Dejenerasyon yapıcı artrit (osteoartrit gibi) aşındırıp yıp­ratma yoluyla doğrudan kemikleri etkiler. Önce kıkırdak in­celip erir, sonra da kemikler kalınlaşır ve uçlarından bü­yüyerek eklem kapsülüne çıkıntı yapar. Kemik uçları birbiri­ne sürtünmeye başlar, bağlar zayıflar, sinovya zarı kemik çıkıntılarıyla sürtünmeden dolayı iltihaplanır ve sonuçta sa­bit ve sağlam olmayan çok ağrılı bir eklem ortaya çıkar

Vücuttaki en büyük ve en karmaşık sinovya eklemi diz ek­lemidir. Burada büyük kalça kemiği (uyluk kemiği) bacağın alt kısmındaki iki kemikle (kaval ve kamış kemikleri) ve ön tarafta ek bir kemikle. Diz eklemi bükülebilir, hafifçe dönebilir ve ayakta durur, ya da yürürken vücudun ağırlığını taşıyabilecek şekilde bacağın kalçadan ayak bileğine kadar dimdik durmasını sağlayacak pozisyonda sabitlenebilir. Bu eklemin artrite özellikle eğilimli olmasına şaşmamak gerekir.

Romatizma ve Eklemler

Romatizma ve Eklemler

Eklemler zaten karmaşık yapılardır ve farklı hareket ve iş­levleri olan birçok farklı eklem türleri vardır.

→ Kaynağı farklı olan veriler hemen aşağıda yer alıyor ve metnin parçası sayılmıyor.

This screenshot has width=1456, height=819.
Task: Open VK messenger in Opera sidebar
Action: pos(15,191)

Eklemleri sınıflandırmanın bir yolu onları sabit olanlar ve mobil (hareketli) olanlar olarak ayırıp, bir de aslında sabit olup, biraz hareket etmesi gereken yarı mobil eklemler şek­linde bir ara grup oluşturmaktır.

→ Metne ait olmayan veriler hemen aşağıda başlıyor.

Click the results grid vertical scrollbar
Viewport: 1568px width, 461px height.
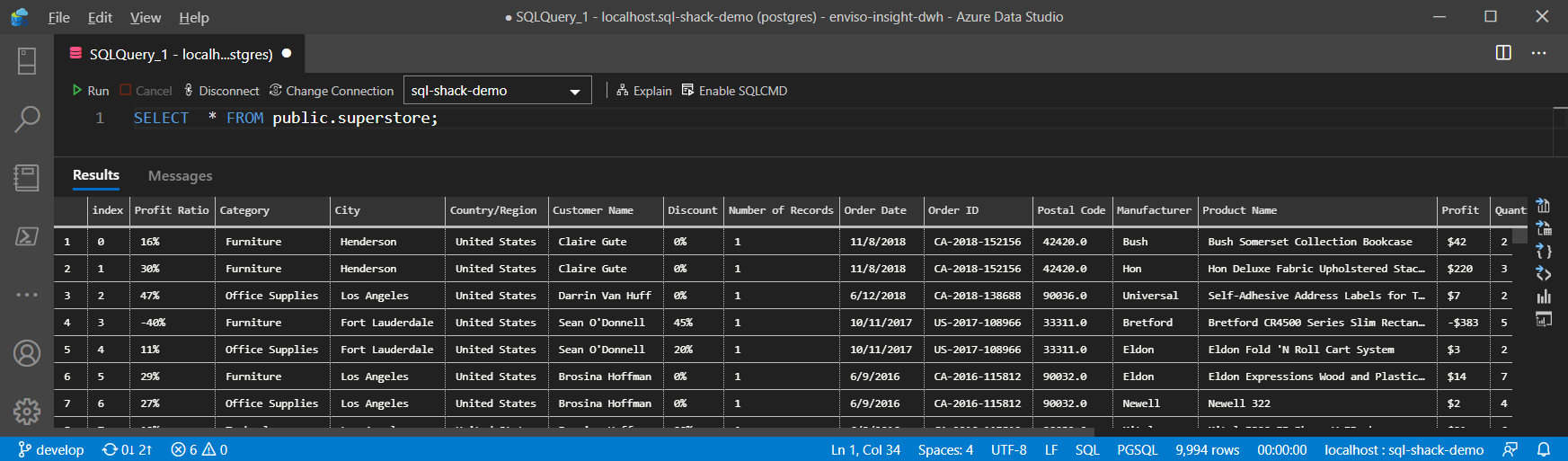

Sabit eklemler kafatası kemikleri arasında yer alanlardır. Bir çocuk dünyaya geldiğinde kafatasının sekiz kemiği birleşmemiştir, fakat çocuk büyüdükçe kemikler kaynaşır ve kafatası sertleşir.

Yarı mobil eklemler belkemiğindekilerdir. Omurga omur adı verilen yirmi dört kemikten oluşur. Bunların yedi ta­nesi boyunda (boyun omurları), on iki tanesi göğsün ar­kasında (toraks omurları), beşi sırtın alt kısmında (bel omurları) yer alır ve bunların altında sakrum adı verilen bir kemik blokuyla koksiks adlı kuyruk sokumu kemiği bulunur. Sakrum, leğen kemiğine sakroiliak eklemleriyle bağlıdır ve kafatası ve kaburgalar gibi diğer kemiklerin omurgayla buluştuğu eklemlerde vardır. Şekil 3 omurga­nın şemasını içermektedir.

Mobil eklemler organlarda ve organların vücutla birleş­tikleri yerlerde bulunurlar. Kendi işlevlerini yerine getir­mek için farklı yönlerde hareket etmek zorundadırlar. Bazıları menteşe gibi yalnızca tek yönde hareket eder­ler, diğerleri iki yöne, ya da, her yöne bükülürken daha başkaları bükülüp ekseni etrafında dönmek veya, dönüp bir pozisyonda sabitlenmek zorundadır. Son olarak da birbiri üzerinde hareket eden eklemler gelir.